Os empresários são culpados pelo aumento da inflação?
Os estrangeiros são culpados pelo aumento do desemprego?

O grande prejuízo em apontar vilões é que isso joga o foco em um culpado e esconde a variedade de razões que causam determinado problema.

Convém ter cuidado ao apontar heróis também. Às vezes o sujeito aparenta ser o "salvador da pátria", mas já havia fatores bons acontecendo antes de ele agir.

10. Instinto de urgência

Quando somos confrontados a tomar decisões do tipo "você precisa agir imediatamente ou será tarde demais", o instinto de urgência é disparado.

Em casos assim, não usamos bem o pensamento crítico. Diante de algo urgente, não temos tempo para raciocinar e acabamos tomando decisões ruins.

Por isso, é fundamental parar por um momento e analisar os dados disponíveis. Nem sempre um risco é tão alarmante quanto parece.

O autor fala bastante do exemplo da mudança climática. Apesar de ser um problema real e sério, há ativistas e líderes que fazem parecer que essa é a única questão com a qual devemos nos preocupar.

Pior são aqueles que vivem em países mais ricos e querem pressionar até os países mais pobres a zerar as emissões de carbono.

Para quem está no Nível 1, melhorar de vida (passar para o Nível 2) eventualmente significará maiores emissões de CO2. seria esse o maior dos problemas?
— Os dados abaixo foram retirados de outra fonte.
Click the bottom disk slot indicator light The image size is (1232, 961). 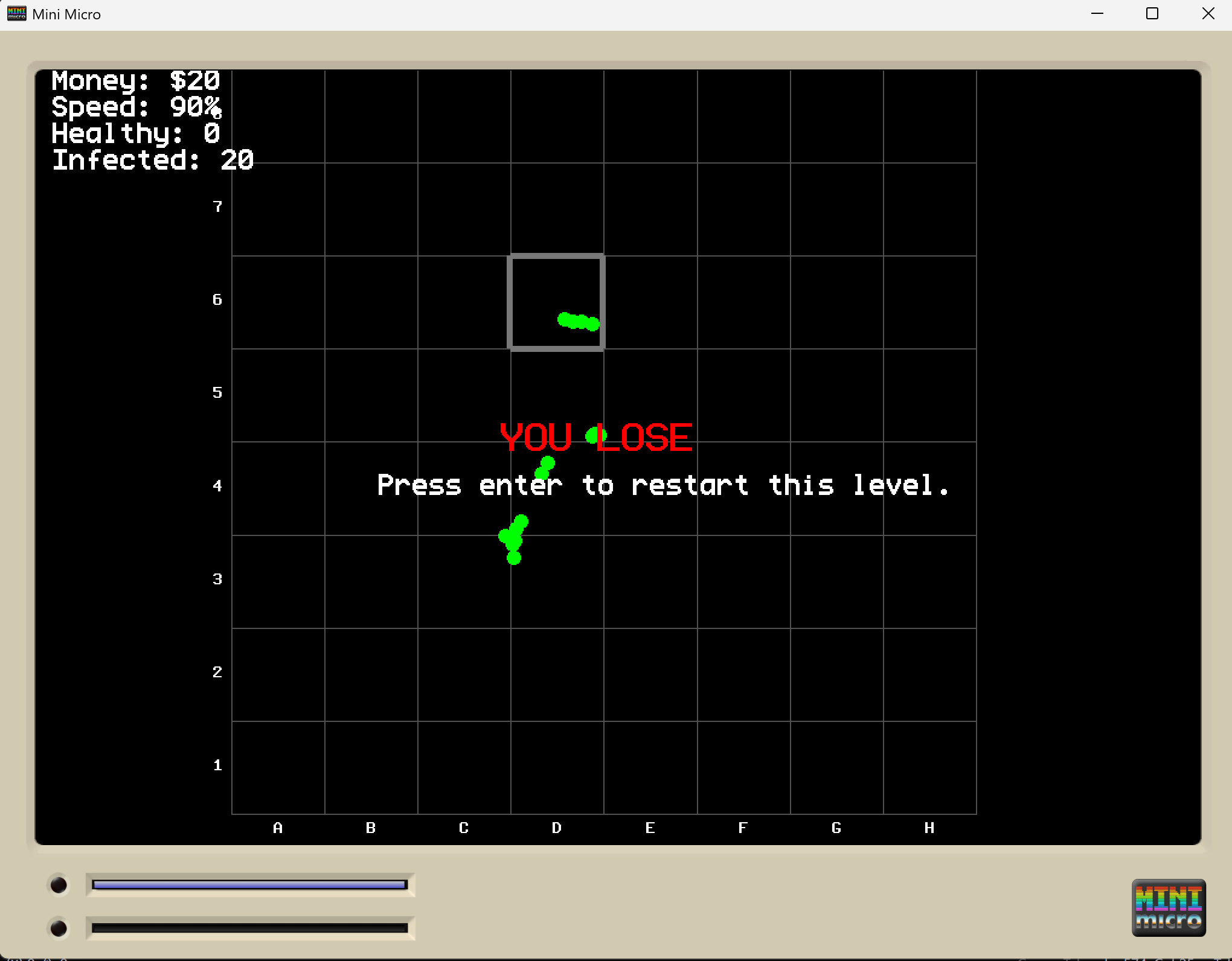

O Dr. Hans diz que dar acesso à eletricidade a 1 bilhão de pessoas que estão no Nível 1 "acrescentaria quase nada às emissões gerais". Os grandes emissores são os países mais ricos e eles é que "precisam começar a melhorar antes de desperdiçar tempo pressionando os demais".
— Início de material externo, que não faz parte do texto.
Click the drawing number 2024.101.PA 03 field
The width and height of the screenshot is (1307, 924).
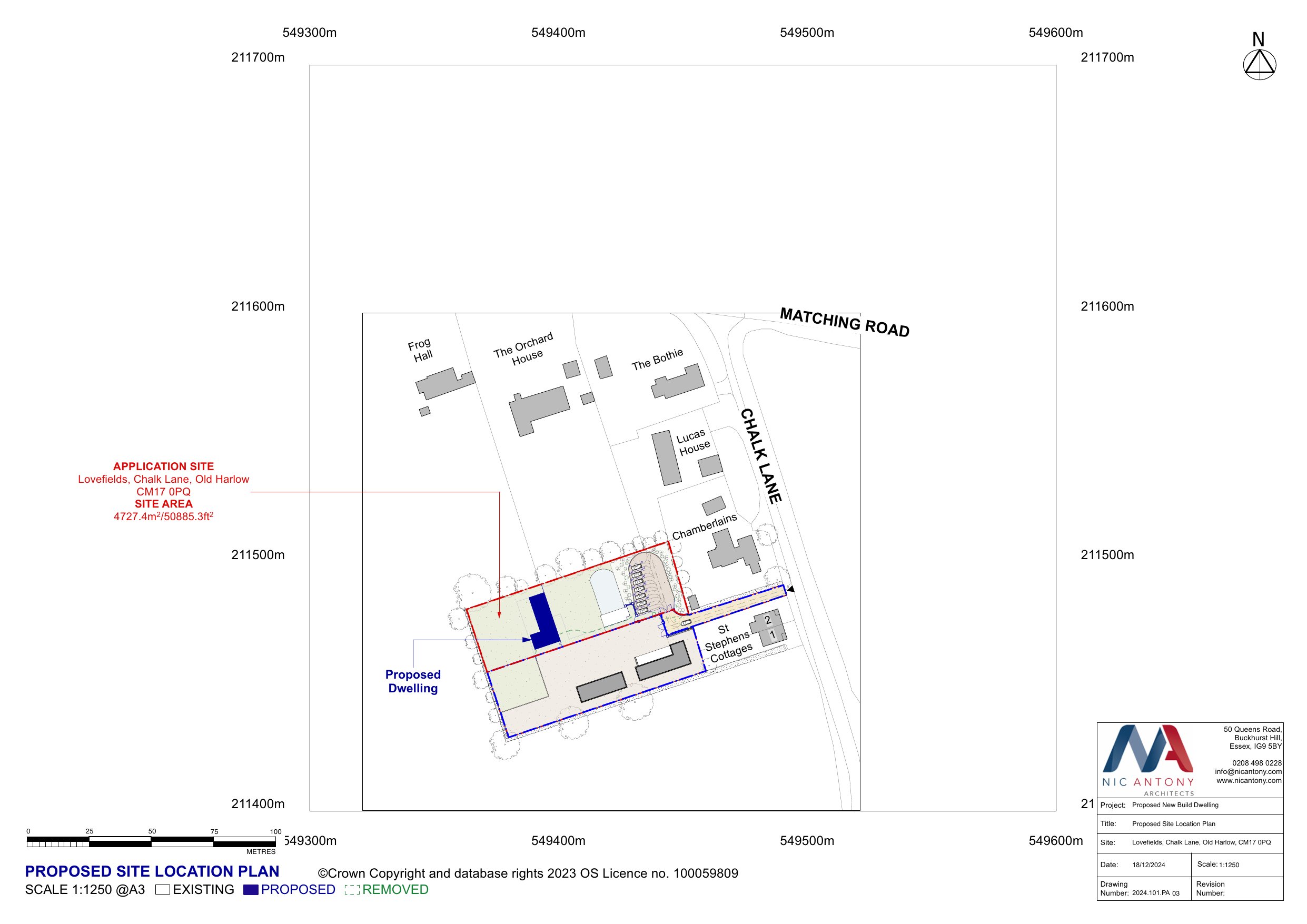tap(1155, 893)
Emissões de CO2 per capita. Fonte: Our World in Data

Factfulness entrou para a minha lista de livros favoritos porque explica como ver o mundo como ele realmente é.

São páginas que trazem esperança de dias mais promissores no futuro. Só não digo que é uma obra otimista porque o autor se diz um "possibilista", que é "alguém que não mantém esperanças se não houver razão para tanto e que não teme se não houver razão para tanto, alguém que constantemente resiste à visão de mundo excessivamente dramática."

Infelizmente o Dr. Hans já faleceu, mas os coautores Ola Rosling (filho) e Anna Rosling Rönnlund (nora), mantém a Fundação Gapminder com a missão de lutar contra a ignorância devastadora por meio de uma visão de mundo baseada em fatos que todos possam entender.

Recomendo conhecer esse trabalho! E recomendo ler o livro, é claro!